[Entries for locating text and elements]

»»

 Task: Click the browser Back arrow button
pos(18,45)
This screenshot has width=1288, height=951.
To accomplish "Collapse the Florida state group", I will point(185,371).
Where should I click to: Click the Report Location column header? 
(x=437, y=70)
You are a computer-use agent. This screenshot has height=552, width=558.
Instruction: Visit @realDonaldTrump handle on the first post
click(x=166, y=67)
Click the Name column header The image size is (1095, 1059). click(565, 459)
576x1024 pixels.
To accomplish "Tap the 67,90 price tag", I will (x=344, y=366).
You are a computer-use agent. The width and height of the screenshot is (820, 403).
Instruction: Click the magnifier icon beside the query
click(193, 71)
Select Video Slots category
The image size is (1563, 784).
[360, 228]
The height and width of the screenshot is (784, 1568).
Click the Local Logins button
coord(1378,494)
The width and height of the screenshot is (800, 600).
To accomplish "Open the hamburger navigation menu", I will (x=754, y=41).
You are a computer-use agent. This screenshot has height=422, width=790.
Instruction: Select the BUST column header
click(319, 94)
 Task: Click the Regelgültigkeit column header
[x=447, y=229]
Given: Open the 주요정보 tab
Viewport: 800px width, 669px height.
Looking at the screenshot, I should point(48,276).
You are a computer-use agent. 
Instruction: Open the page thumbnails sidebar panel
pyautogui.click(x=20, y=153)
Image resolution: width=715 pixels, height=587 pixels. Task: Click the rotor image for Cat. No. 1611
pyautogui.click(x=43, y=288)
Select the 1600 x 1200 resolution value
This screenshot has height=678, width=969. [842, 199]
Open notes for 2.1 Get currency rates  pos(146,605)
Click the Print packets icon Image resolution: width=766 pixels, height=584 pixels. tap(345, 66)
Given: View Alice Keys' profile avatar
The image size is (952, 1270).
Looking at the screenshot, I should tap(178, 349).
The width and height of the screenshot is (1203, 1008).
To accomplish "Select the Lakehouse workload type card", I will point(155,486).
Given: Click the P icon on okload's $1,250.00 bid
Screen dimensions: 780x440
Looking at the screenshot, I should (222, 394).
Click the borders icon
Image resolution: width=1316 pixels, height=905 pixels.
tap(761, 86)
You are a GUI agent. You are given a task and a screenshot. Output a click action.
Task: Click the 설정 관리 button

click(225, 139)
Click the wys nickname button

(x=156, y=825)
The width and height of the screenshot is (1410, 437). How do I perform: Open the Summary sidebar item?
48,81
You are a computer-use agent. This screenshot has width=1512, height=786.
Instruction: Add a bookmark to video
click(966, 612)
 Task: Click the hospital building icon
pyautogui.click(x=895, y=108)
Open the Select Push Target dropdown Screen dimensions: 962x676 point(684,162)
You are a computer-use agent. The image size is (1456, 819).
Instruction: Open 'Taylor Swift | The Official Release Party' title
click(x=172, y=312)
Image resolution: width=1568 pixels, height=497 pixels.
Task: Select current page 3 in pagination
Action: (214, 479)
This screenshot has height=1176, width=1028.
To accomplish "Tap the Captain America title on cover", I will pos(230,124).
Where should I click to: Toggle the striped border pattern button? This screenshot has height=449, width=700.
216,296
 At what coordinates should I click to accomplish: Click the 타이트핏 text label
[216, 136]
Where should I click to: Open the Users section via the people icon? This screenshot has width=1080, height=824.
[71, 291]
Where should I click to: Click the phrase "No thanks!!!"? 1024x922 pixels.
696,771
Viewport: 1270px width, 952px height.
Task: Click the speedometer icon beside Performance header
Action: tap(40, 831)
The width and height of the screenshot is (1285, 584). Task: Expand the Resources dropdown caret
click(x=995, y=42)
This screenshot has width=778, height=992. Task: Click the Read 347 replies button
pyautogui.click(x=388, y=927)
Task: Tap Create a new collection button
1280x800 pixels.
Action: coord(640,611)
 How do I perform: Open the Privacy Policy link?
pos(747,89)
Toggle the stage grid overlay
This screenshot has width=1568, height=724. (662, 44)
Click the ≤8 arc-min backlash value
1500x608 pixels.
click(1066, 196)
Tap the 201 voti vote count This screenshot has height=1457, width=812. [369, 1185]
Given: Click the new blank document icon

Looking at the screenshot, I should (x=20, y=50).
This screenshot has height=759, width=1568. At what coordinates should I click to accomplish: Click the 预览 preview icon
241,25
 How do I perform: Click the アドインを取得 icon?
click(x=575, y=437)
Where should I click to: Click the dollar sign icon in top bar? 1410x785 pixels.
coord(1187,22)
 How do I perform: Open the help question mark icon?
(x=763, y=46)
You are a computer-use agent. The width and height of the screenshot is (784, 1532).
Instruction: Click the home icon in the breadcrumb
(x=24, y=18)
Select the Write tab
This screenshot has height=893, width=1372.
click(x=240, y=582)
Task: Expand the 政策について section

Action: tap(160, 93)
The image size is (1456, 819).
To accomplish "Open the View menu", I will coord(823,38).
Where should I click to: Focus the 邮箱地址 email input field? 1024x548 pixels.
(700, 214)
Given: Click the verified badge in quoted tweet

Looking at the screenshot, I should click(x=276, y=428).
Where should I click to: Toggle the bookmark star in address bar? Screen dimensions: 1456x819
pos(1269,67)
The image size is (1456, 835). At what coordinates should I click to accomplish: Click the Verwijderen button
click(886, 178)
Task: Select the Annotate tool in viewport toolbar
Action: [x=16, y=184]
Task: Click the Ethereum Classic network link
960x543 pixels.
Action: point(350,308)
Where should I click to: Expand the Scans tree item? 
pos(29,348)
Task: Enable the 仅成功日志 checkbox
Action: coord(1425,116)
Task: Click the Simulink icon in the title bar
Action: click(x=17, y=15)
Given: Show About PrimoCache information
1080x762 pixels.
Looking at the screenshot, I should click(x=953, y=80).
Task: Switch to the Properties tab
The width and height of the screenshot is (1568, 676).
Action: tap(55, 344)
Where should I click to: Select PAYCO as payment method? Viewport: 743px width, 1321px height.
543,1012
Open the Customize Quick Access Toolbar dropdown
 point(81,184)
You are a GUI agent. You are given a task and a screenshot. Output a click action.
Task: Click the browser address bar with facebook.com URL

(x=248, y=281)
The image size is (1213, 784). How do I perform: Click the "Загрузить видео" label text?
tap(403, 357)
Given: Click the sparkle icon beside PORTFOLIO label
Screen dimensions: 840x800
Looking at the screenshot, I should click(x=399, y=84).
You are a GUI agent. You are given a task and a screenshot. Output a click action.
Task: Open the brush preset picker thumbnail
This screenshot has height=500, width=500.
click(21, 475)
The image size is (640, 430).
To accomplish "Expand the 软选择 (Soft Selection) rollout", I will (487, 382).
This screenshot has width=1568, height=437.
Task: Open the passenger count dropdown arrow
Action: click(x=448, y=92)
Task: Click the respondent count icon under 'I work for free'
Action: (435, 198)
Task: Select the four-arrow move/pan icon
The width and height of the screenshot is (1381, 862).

««

Problem requirements. Print every line of the listing above again, unchanged and in the same order.

Written answer.
 Task: Click the browser Back arrow button
pos(18,45)
This screenshot has width=1288, height=951.
To accomplish "Collapse the Florida state group", I will point(185,371).
Where should I click to: Click the Report Location column header? 
(x=437, y=70)
You are a computer-use agent. This screenshot has height=552, width=558.
Instruction: Visit @realDonaldTrump handle on the first post
click(x=166, y=67)
Click the Name column header The image size is (1095, 1059). click(565, 459)
576x1024 pixels.
To accomplish "Tap the 67,90 price tag", I will (x=344, y=366).
You are a computer-use agent. The width and height of the screenshot is (820, 403).
Instruction: Click the magnifier icon beside the query
click(193, 71)
Select Video Slots category
The image size is (1563, 784).
[360, 228]
The height and width of the screenshot is (784, 1568).
Click the Local Logins button
coord(1378,494)
The width and height of the screenshot is (800, 600).
To accomplish "Open the hamburger navigation menu", I will (x=754, y=41).
You are a computer-use agent. This screenshot has height=422, width=790.
Instruction: Select the BUST column header
click(319, 94)
 Task: Click the Regelgültigkeit column header
[x=447, y=229]
Given: Open the 주요정보 tab
Viewport: 800px width, 669px height.
Looking at the screenshot, I should point(48,276).
You are a computer-use agent. 
Instruction: Open the page thumbnails sidebar panel
pyautogui.click(x=20, y=153)
Image resolution: width=715 pixels, height=587 pixels. Task: Click the rotor image for Cat. No. 1611
pyautogui.click(x=43, y=288)
Select the 1600 x 1200 resolution value
This screenshot has height=678, width=969. [842, 199]
Open notes for 2.1 Get currency rates  pos(146,605)
Click the Print packets icon Image resolution: width=766 pixels, height=584 pixels. tap(345, 66)
Given: View Alice Keys' profile avatar
The image size is (952, 1270).
Looking at the screenshot, I should tap(178, 349).
The width and height of the screenshot is (1203, 1008).
To accomplish "Select the Lakehouse workload type card", I will point(155,486).
Given: Click the P icon on okload's $1,250.00 bid
Screen dimensions: 780x440
Looking at the screenshot, I should (222, 394).
Click the borders icon
Image resolution: width=1316 pixels, height=905 pixels.
tap(761, 86)
You are a GUI agent. You are given a task and a screenshot. Output a click action.
Task: Click the 설정 관리 button

click(225, 139)
Click the wys nickname button

(x=156, y=825)
The width and height of the screenshot is (1410, 437). How do I perform: Open the Summary sidebar item?
48,81
You are a computer-use agent. This screenshot has width=1512, height=786.
Instruction: Add a bookmark to video
click(966, 612)
 Task: Click the hospital building icon
pyautogui.click(x=895, y=108)
Open the Select Push Target dropdown Screen dimensions: 962x676 point(684,162)
You are a computer-use agent. The image size is (1456, 819).
Instruction: Open 'Taylor Swift | The Official Release Party' title
click(x=172, y=312)
Image resolution: width=1568 pixels, height=497 pixels.
Task: Select current page 3 in pagination
Action: (214, 479)
This screenshot has height=1176, width=1028.
To accomplish "Tap the Captain America title on cover", I will pos(230,124).
Where should I click to: Toggle the striped border pattern button? This screenshot has height=449, width=700.
216,296
 At what coordinates should I click to accomplish: Click the 타이트핏 text label
[216, 136]
Where should I click to: Open the Users section via the people icon? This screenshot has width=1080, height=824.
[71, 291]
Where should I click to: Click the phrase "No thanks!!!"? 1024x922 pixels.
696,771
Viewport: 1270px width, 952px height.
Task: Click the speedometer icon beside Performance header
Action: tap(40, 831)
The width and height of the screenshot is (1285, 584). Task: Expand the Resources dropdown caret
click(x=995, y=42)
This screenshot has width=778, height=992. Task: Click the Read 347 replies button
pyautogui.click(x=388, y=927)
Task: Tap Create a new collection button
1280x800 pixels.
Action: coord(640,611)
 How do I perform: Open the Privacy Policy link?
pos(747,89)
Toggle the stage grid overlay
This screenshot has width=1568, height=724. (662, 44)
Click the ≤8 arc-min backlash value
1500x608 pixels.
click(1066, 196)
Tap the 201 voti vote count This screenshot has height=1457, width=812. [369, 1185]
Given: Click the new blank document icon

Looking at the screenshot, I should (x=20, y=50).
This screenshot has height=759, width=1568. At what coordinates should I click to accomplish: Click the 预览 preview icon
241,25
 How do I perform: Click the アドインを取得 icon?
click(x=575, y=437)
Where should I click to: Click the dollar sign icon in top bar? 1410x785 pixels.
coord(1187,22)
 How do I perform: Open the help question mark icon?
(x=763, y=46)
You are a computer-use agent. The width and height of the screenshot is (784, 1532).
Instruction: Click the home icon in the breadcrumb
(x=24, y=18)
Select the Write tab
This screenshot has height=893, width=1372.
click(x=240, y=582)
Task: Expand the 政策について section

Action: tap(160, 93)
The image size is (1456, 819).
To accomplish "Open the View menu", I will coord(823,38).
Where should I click to: Focus the 邮箱地址 email input field? 1024x548 pixels.
(700, 214)
Given: Click the verified badge in quoted tweet

Looking at the screenshot, I should click(x=276, y=428).
Where should I click to: Toggle the bookmark star in address bar? Screen dimensions: 1456x819
pos(1269,67)
The image size is (1456, 835). At what coordinates should I click to accomplish: Click the Verwijderen button
click(886, 178)
Task: Select the Annotate tool in viewport toolbar
Action: [x=16, y=184]
Task: Click the Ethereum Classic network link
960x543 pixels.
Action: point(350,308)
Where should I click to: Expand the Scans tree item? 
pos(29,348)
Task: Enable the 仅成功日志 checkbox
Action: coord(1425,116)
Task: Click the Simulink icon in the title bar
Action: click(x=17, y=15)
Given: Show About PrimoCache information
1080x762 pixels.
Looking at the screenshot, I should click(x=953, y=80).
Task: Switch to the Properties tab
The width and height of the screenshot is (1568, 676).
Action: tap(55, 344)
Where should I click to: Select PAYCO as payment method? Viewport: 743px width, 1321px height.
543,1012
Open the Customize Quick Access Toolbar dropdown
 point(81,184)
You are a GUI agent. You are given a task and a screenshot. Output a click action.
Task: Click the browser address bar with facebook.com URL

(x=248, y=281)
The image size is (1213, 784). How do I perform: Click the "Загрузить видео" label text?
tap(403, 357)
Given: Click the sparkle icon beside PORTFOLIO label
Screen dimensions: 840x800
Looking at the screenshot, I should click(x=399, y=84).
You are a GUI agent. You are given a task and a screenshot. Output a click action.
Task: Open the brush preset picker thumbnail
This screenshot has height=500, width=500.
click(21, 475)
The image size is (640, 430).
To accomplish "Expand the 软选择 (Soft Selection) rollout", I will (487, 382).
This screenshot has width=1568, height=437.
Task: Open the passenger count dropdown arrow
Action: click(x=448, y=92)
Task: Click the respondent count icon under 'I work for free'
Action: (435, 198)
Task: Select the four-arrow move/pan icon
The width and height of the screenshot is (1381, 862).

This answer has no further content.